円頓の修行は、初めから実相(諸法即実相・当体則中・則事而真・一色一香無非中道)の世界に入る。実相の世界は、不生不滅の真理世界であるから、そこには空間も時間もない。別教の修行のように、観る者と観[られ]る法とがあり、生滅の事象の世界から次第に修行を進めていって、最終的に実相の真理世界に入るのではない(実相の真理世界は円教であるから、別教は次第していく中で、最終的に円教に被接して真理を証得する=円接別。別教の事象世界においては、実際に成仏した人はいない=果頭無人)。実相の真理世界においては、諸法の当体即中であるから、どのような境(五陰・十二入・十八界)であれ、直ちに中道・実相であり、あらゆるものが真実でないものはない。我が一念と法界は一如であり、心と仏と衆生は差別がなく、絶対平等である。
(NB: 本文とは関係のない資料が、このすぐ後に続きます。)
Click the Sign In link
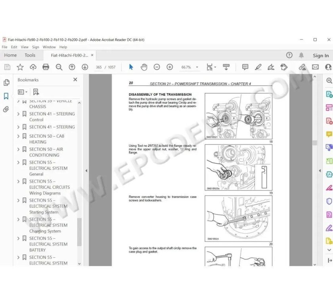Screen dimensions: 333x302 pos(320,55)
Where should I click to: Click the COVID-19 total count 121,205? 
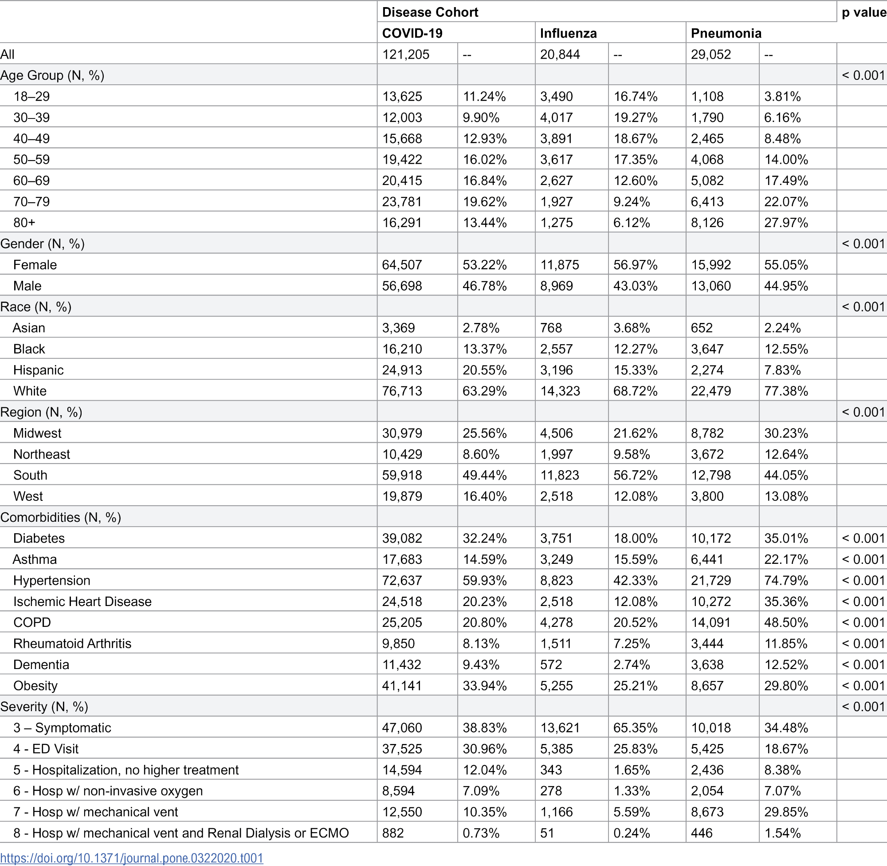[406, 54]
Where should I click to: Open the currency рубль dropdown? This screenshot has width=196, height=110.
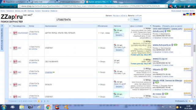click(138, 16)
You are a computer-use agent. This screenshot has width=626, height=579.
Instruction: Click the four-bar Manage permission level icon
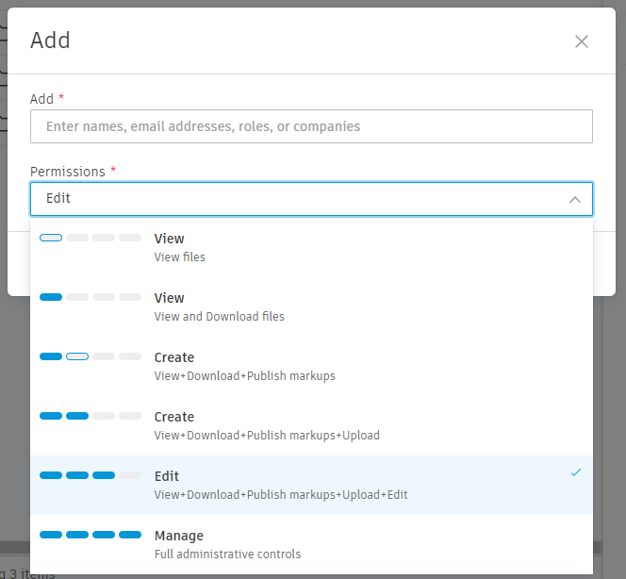[91, 535]
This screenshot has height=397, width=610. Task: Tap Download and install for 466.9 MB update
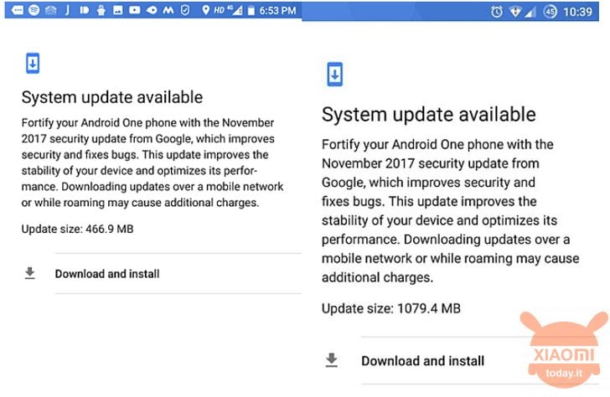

五陰も十二入も[十八界も]即真如であるから、苦諦として捨つべきものはない。煩悩は即菩提であるから、集諦として断ずべきものはない。辺見も邪義も即中道であるから、道諦として修すべきものはない。生死は即涅槃であるから、滅諦として証すべきものはない。実相の真理世界は、空間的に彼此相対の差別のない絶対平等の世界であるから、陰入[界]即真如、煩悩即菩提、辺邪即中道、生死即涅槃である。また時間的な初後相対の差別のない絶対一如の世界であるから、苦諦として諸苦を捨てたり、集諦として煩悩を断じたり、道諦として中道を修したり、滅諦として涅槃を証したりするものがない。苦諦も集諦もないから迷いの世間はなく、道諦も滅諦もないから覚りの出世間もない。迷悟不二、世間即出世間、凡聖一如、凡夫即仏であり、ただ一つの実相である。実相のほかに別の法があるわけではなく、あらゆるものがそのまま実相(中道・真如)である。心を止めて、境を観ずるから、止と観の初後の時間的差別があるように見えるけれども、実は初後は不二である。行者が対境を観ずるから、観ずる智と観ぜられる境に空間的差別があるように見えるけれども、実には境・智は不二である。あらゆるものはただ一つの絶対的な実相にほかならないから、断ずべき煩悩もなく、証すべき菩提もない。そのような絶対的な止観を円頓止観と名づける。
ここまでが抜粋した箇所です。